Despite Michael Singer’s career as the CEO of a division with more than 2,500 employees, he lived a quiet, spiritual life in “the woods” where he moved in his early twenties to learn “how to quiet the voice in his head.” All his life, he had been practicing “how to surrender” and create “inner peace.” This federal investigation offered a massive challenge to his inner peace. If things turned out badly, he might end up in prison.
As investigations began, Singer stepped down as CEO in July 2004 and resigned from the company in February 2005.
How would you feel if, all of a sudden, through false accusations, all you had built up in your life was taken away?
I’m sure most of us would be asking … How could this happen? Why me? Will I lose everything? What will happen to my family?
Instead, Singer did something remarkable. He began to write a book, The Untethered Soul, about how to quiet that nagging inner voice. That book has changed the course of millions of lives all around the world and it’s the kind of thing someone could only do after extensive spiritual growth gained from years of regular mindfulness practices.
The key lessons?
Anything that happens to us on the outside is an opportunity to develop ourselves by working on the inside. Situations that bother us, make us anxious, angry, fearful or sad… basically anything that causes an internal reaction … are triggered by what Singer calls “past experiences you either liked and tried to keep or could not handle and pushed away.”
The way to overcome that constant mind chatter is simple… yet so hard to do.
BE WITH THE GOOD AND THE BAD INSIDE, THEN… LET IT GO.
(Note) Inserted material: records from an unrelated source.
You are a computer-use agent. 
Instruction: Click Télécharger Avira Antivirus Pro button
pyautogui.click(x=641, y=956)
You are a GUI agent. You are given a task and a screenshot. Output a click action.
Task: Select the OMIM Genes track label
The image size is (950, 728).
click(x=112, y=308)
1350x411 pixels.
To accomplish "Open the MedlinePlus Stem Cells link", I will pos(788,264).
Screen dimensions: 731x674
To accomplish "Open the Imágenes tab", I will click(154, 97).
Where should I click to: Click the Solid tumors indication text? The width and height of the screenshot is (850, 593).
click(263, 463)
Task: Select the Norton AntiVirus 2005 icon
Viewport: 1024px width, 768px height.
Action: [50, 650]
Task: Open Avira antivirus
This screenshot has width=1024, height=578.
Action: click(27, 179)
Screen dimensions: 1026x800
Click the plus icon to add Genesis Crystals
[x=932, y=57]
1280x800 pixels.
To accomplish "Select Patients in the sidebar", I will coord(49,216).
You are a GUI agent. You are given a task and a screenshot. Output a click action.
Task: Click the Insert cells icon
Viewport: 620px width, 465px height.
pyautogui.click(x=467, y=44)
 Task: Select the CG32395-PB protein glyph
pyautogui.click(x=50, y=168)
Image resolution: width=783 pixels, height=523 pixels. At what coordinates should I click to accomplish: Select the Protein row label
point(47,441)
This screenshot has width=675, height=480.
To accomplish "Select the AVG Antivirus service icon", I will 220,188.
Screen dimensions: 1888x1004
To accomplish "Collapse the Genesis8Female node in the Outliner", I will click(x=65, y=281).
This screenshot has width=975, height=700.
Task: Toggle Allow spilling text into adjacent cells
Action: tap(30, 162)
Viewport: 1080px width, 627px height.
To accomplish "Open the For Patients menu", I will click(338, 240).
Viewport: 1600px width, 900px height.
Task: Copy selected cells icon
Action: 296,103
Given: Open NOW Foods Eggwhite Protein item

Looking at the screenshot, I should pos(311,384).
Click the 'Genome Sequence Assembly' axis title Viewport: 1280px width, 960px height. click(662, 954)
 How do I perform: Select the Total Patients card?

Remain as an independent inner observer. Sensing the emotion that floods up and acknowledge it the way a good friend who consoles another would, but DO NOT GET CAUGHT IN IT. Singer describes it as “leaning back from the actual emotion.”
The big wake-up call from Singer’s book for me was the idea to resolve external problems by dealing with the inner turmoil first.
“If you resist this inner turmoil in the slightest, you will struggle with these emotions. If you do not resist and welcome them with an open heart, you will provide them the room needed to be released.”
My challenge to you over the next few days is to observe what events or circumstances trigger strong emotional responses. Then practice leaning away. Sense your internal landscape. Let the emotions bubble up, keep your heart open and give them space.
Then, let them go. Sense how, little by little, you begin to generate moments of inner peace.
Singer suggests starting with “low-hanging-fruits” like the weather, traffic jams, transport delays etc. … anything you have no control over. Starting light will give you the strength and experience to handle the bigger things that come up. Eventually you will be surprised how beautiful the outside world begins to turn out as you “relax and release” from your inner world’s turmoil.
To support that, spend 10-15 quiet minutes meditating every morning and ideally every evening. You will notice soon the massive improvements this can have on your overall well-being.
What happened to Michael Singer’s federal investigation? He was cleared of all allegations, but during the nearly 7 years of the investigation and court trial, Singer “had to let go a lot of stuff which had been holding me back.” He worked through it.
Oh, and his book became a New York time bestseller.
A few years later he wrote another bestseller: The Surrender-Experiment.
“Surrender is not surrendering to somebody; it is the act of letting go of what is holding you back. Surrender is not weakness; it is the ultimate strength.”
Letting go … that’s where true freedom and peace ultimately comes from: THE INSIDE.